▶ Your assignment: Look below and pull out each line with the word "computer".

[Saved entries]
=======

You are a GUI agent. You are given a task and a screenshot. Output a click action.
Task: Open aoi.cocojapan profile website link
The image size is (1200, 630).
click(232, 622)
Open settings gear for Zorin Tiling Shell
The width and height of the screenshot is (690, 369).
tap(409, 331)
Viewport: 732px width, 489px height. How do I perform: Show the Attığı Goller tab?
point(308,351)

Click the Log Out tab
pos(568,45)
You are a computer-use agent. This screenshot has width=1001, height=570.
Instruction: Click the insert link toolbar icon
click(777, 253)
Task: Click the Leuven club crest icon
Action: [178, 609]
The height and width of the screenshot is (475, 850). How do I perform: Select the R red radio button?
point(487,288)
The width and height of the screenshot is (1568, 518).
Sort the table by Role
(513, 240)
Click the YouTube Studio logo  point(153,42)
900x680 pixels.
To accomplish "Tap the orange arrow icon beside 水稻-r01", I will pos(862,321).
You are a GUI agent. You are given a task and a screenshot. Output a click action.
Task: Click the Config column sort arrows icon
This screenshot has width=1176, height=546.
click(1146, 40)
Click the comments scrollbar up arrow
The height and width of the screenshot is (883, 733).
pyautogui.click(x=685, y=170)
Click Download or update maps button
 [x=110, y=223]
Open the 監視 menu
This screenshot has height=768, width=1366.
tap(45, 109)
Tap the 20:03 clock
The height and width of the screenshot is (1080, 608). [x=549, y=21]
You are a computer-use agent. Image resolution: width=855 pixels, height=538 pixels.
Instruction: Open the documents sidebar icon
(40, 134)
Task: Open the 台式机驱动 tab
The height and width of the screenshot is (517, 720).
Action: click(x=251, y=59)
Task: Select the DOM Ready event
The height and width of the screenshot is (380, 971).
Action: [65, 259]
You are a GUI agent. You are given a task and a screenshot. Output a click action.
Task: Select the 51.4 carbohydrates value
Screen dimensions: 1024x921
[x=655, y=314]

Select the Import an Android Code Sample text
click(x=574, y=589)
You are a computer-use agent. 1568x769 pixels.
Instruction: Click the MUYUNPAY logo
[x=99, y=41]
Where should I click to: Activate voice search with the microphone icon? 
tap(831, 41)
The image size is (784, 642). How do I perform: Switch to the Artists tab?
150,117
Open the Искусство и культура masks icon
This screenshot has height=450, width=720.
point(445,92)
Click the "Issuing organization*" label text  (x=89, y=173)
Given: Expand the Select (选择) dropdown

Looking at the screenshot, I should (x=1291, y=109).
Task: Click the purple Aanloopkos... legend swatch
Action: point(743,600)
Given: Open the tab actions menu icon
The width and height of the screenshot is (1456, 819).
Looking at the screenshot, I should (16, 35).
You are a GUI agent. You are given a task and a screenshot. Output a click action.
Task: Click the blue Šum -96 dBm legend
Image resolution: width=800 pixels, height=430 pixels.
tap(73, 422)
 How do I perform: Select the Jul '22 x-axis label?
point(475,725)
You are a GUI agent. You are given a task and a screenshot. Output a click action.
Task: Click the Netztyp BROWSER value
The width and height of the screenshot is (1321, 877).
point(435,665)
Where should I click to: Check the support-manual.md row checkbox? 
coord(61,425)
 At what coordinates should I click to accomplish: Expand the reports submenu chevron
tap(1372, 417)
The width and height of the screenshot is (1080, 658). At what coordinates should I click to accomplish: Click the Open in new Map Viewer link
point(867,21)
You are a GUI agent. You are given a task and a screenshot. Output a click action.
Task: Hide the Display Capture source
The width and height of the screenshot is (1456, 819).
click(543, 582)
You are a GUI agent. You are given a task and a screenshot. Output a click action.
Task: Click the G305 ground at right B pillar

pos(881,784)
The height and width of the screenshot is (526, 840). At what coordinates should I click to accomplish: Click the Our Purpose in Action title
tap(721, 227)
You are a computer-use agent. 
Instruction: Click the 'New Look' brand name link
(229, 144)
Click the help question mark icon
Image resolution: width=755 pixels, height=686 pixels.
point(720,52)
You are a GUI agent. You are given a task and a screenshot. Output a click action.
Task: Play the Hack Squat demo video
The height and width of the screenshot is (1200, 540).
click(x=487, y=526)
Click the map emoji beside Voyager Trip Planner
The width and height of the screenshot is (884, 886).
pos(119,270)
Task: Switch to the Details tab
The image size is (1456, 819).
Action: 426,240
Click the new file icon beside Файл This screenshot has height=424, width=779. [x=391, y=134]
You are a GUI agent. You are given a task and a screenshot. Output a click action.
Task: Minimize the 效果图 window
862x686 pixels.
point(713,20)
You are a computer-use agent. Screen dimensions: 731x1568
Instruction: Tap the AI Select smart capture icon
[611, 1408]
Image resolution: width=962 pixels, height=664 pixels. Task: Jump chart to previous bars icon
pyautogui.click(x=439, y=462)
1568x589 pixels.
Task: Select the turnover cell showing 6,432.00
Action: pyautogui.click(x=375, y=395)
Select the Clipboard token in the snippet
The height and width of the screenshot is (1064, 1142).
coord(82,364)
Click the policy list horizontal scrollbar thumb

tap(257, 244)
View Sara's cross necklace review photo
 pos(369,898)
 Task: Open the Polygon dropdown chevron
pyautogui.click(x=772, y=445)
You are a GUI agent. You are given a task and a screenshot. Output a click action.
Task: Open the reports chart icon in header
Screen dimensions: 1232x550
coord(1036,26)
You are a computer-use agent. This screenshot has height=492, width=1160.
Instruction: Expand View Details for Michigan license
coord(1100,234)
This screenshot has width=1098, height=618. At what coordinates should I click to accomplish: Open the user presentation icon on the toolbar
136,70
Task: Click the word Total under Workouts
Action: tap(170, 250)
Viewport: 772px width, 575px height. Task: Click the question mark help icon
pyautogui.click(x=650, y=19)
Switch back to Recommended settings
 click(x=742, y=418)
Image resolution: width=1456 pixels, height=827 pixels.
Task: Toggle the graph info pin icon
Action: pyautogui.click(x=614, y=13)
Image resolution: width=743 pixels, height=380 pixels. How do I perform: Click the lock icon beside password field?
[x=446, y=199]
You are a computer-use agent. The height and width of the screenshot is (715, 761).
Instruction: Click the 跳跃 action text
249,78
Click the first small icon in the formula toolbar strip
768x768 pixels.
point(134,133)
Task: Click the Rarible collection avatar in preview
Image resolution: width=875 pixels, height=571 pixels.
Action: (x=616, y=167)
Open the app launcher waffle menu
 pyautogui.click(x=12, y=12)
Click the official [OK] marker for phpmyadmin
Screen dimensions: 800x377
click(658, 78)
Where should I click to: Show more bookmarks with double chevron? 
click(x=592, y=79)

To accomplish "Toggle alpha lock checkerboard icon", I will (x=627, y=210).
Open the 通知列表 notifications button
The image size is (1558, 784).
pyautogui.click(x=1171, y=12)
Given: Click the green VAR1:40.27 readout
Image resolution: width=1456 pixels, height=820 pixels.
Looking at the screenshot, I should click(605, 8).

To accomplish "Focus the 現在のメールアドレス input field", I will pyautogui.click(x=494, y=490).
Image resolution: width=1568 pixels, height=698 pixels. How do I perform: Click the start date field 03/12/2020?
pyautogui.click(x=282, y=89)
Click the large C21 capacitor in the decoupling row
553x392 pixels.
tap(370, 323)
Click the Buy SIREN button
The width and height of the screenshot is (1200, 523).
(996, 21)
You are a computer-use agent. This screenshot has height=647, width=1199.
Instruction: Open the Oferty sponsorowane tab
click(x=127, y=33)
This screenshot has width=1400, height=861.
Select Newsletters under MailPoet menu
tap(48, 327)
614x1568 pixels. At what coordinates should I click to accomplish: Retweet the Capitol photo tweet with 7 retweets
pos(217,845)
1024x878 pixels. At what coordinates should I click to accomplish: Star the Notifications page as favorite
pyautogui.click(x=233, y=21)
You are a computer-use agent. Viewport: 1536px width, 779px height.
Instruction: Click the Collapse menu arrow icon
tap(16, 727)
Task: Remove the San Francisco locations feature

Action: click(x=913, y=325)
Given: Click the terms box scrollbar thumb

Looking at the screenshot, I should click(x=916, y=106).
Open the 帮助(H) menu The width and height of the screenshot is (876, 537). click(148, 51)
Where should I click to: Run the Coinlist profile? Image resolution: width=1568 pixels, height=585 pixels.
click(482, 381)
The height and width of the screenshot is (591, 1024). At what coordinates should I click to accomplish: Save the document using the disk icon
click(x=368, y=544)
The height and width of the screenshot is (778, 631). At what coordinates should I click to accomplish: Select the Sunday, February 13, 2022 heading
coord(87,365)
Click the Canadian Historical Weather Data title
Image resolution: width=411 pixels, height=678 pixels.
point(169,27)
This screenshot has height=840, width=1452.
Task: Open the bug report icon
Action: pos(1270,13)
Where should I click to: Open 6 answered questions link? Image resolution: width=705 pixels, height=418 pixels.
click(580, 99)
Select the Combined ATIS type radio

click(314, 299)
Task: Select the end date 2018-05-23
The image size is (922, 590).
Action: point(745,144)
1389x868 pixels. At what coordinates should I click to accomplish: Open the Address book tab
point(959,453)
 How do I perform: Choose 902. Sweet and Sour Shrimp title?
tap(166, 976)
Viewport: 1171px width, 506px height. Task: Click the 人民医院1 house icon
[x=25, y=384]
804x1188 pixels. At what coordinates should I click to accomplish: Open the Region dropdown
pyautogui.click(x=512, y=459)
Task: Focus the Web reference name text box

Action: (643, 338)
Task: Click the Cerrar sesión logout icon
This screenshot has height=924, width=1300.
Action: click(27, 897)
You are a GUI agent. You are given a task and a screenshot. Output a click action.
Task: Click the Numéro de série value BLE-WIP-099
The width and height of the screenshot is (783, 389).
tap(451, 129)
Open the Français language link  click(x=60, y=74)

=======

▶ Result for this task:
You are a computer-use agent. This screenshot has width=1001, height=570.
You are a computer-use agent. Image resolution: width=855 pixels, height=538 pixels.
You are a computer-use agent. 1568x769 pixels.
You are a computer-use agent. 
You are a computer-use agent. Screen dimensions: 731x1568
You are a computer-use agent. This screenshot has height=492, width=1160.
You are a computer-use agent. The height and width of the screenshot is (715, 761).
You are a computer-use agent. This screenshot has height=647, width=1199.
You are a computer-use agent. Viewport: 1536px width, 779px height.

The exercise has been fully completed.